#Read CSV file

In [0]:
airbnb_raw_df = spark.read.format("csv").option("header", "true").load("dbfs:/FileStore/shared_uploads/meghanasharma300@gmail.com/Airbnb_datasets.csv")

#Define All lib here

In [0]:
from pyspark.sql.types import * 
from pyspark.sql.functions import *  
     

#EXTRACT
Read with Early Filtering (Optimization #1)-> (e.g., only listings from Brooklyn)

In [0]:
airbnb_raw_df = spark.read.format("csv") \
    .option("header", "true") \
    .option("inferSchema", True) \
    .load("dbfs:/FileStore/shared_uploads/meghanasharma300@gmail.com/Airbnb_datasets.csv") \
    .filter(col("neighbourhood_group") == "Brooklyn")

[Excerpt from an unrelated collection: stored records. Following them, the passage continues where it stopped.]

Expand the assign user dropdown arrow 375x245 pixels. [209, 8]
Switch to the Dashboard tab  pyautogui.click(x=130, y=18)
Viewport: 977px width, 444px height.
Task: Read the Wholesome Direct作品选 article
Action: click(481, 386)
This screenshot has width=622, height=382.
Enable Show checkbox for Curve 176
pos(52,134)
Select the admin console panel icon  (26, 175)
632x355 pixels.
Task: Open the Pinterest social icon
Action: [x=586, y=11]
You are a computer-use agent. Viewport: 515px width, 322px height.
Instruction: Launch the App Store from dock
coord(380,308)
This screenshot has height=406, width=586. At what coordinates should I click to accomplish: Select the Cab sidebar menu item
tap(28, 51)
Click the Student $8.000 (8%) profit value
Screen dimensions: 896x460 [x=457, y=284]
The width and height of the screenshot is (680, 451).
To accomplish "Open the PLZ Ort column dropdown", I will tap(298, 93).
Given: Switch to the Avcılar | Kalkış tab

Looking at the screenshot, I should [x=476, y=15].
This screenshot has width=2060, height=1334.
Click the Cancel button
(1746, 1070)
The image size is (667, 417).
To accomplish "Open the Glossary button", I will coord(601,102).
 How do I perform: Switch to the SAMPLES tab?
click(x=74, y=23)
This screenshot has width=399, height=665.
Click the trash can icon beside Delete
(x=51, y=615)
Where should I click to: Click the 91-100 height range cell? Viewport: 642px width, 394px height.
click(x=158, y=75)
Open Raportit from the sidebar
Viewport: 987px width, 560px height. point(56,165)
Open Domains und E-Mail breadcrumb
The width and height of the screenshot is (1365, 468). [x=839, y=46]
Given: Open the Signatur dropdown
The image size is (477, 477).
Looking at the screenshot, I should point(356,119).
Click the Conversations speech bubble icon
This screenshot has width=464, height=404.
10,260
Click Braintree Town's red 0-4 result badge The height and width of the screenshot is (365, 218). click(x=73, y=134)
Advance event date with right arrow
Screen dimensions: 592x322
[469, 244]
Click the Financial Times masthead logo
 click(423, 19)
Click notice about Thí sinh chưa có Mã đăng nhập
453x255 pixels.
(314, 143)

Checking Datatypes and few records

In [0]:
airbnb_raw_df.printSchema()
display(airbnb_raw_df.limit(5))


root
 |-- id: double (nullable = true)
 |-- name: string (nullable = true)
 |-- host_id: integer (nullable = true)
 |-- host_name: string (nullable = true)
 |-- neighbourhood_group: string (nullable = true)
 |-- neighbourhood: string (nullable = true)
 |-- latitude: double (nullable = true)
 |-- longitude: double (nullable = true)
 |-- room_type: string (nullable = true)
 |-- price: double (nullable = true)
 |-- minimum_nights: integer (nullable = true)
 |-- number_of_reviews: integer (nullable = true)
 |-- last_review: date (nullable = true)
 |-- reviews_per_month: double (nullable = true)
 |-- calculated_host_listings_count: integer (nullable = true)
 |-- availability_365: integer (nullable = true)
 |-- number_of_reviews_ltm: integer (nullable = true)
 |-- license: string (nullable = true)
 |-- rating: string (nullable = true)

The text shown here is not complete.